Comparison of average concentration of polymer solution in fracture cells

Fig. 8
figure 8

Comparison of average viscosity of polymer solution in fracture cells

Fig. 9
figure 9

Comparison of quantity of dissolved polymer in fracture cells

Produced polymer

According to the mass balance equation, the quantity of producing polymer equals injected polymer minus the sum of adsorbed and dissolved polymer. As explained, replacing density with pseudo-density increases the quantity of both the adsorbed and dissolved polymer. Therefore, the quantity of the produced polymer is reduced (Fig. 10).

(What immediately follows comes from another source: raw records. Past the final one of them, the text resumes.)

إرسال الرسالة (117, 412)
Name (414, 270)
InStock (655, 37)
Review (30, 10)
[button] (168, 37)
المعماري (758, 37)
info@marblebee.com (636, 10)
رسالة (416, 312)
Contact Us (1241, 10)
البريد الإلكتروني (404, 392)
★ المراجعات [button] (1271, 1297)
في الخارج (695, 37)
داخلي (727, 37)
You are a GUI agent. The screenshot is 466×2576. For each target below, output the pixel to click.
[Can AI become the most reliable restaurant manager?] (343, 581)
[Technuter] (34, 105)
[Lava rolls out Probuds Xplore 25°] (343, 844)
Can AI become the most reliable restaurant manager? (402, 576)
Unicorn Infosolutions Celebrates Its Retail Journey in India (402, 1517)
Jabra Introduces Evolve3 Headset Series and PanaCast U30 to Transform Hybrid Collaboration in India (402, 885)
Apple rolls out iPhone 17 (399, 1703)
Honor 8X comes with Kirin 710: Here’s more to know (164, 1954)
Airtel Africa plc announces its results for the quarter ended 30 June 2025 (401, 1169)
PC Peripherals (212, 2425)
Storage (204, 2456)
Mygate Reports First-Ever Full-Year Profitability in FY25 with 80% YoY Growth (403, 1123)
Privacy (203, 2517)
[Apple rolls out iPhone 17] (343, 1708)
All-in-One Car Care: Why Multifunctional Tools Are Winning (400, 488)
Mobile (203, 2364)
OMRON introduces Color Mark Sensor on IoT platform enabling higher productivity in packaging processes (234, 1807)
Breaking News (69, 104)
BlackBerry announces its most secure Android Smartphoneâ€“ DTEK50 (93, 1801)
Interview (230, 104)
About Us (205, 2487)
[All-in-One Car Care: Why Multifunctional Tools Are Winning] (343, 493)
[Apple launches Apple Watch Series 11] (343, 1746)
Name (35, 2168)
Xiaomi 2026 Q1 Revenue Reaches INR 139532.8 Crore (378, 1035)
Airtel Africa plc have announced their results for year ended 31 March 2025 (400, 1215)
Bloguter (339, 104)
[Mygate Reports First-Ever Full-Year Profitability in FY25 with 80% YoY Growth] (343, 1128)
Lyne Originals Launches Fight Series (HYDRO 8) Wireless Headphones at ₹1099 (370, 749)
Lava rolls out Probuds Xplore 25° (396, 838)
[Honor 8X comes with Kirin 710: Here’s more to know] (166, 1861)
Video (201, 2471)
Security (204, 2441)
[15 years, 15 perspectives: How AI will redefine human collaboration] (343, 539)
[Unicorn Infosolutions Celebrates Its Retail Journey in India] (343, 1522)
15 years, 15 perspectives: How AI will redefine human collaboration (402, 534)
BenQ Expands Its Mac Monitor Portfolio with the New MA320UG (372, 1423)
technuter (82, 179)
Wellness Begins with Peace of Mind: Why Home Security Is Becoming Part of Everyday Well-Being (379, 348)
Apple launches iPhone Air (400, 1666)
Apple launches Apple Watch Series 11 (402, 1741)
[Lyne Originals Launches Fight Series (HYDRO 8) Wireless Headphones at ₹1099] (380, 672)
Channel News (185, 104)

The quantity of produced polymer is significantly important from the aspect of polymer injection design, recycling produced polymer, and the economical evaluation of the process.

Fig. 10
figure 10

Comparison of the quantity of producing polymer

Conclusion

Adsorption modeling based on the rock mass, as a common approach in the dual-porosity model, does not correctly reflect the process of polymer adsorption in fracture cells. A new parameter called “pseudo-density” was introduced here to replace density with the aim of improving polymer adsorption modeling in fracture cells. Comparing the simulation results for two models, one with density and the other with pseudo-density, in terms of the quantities of the polymer adsorbed in the reservoir, the dissolved polymer, and the produced polymer indicated that:

  1. (1)

    By modifying polymer adsorption in the fracture using pseudo-density, a smaller quantity of polymer is required to reach maximum concentration of the adsorbed polymer, and this provides rapid minimization of the permeability.

  2. (2)

    Due to reduced rock volume, as a result of replacing density with pseudo-density, the adsorbed and dissolved polymer form a state of equilibrium at a higher concentration compared to the model which uses density for simulation. Therefore, the viscosity of the solution is also greater than the corresponding value in the density-based simulation.

  3. (3)

    As polymer adsorption in the fracture cell decreases in the pseudo-density model, greater quantities of polymer can reach the production well through the fracture network. Here, permeability is smaller compared to the unmodified model and the viscosity of the polymer solution is greater than the viscosity in the original model.

  4. (4)

    In general, the error resulting from the density-based modeling of polymer adsorption in fracture leads to the miscalculation of permeability, viscosity of the polymer solution in fracture, and quantity of the polymer produced in the reservoir. This error can be avoided by replacing density with the new pseudo-density parameter introduced in this study.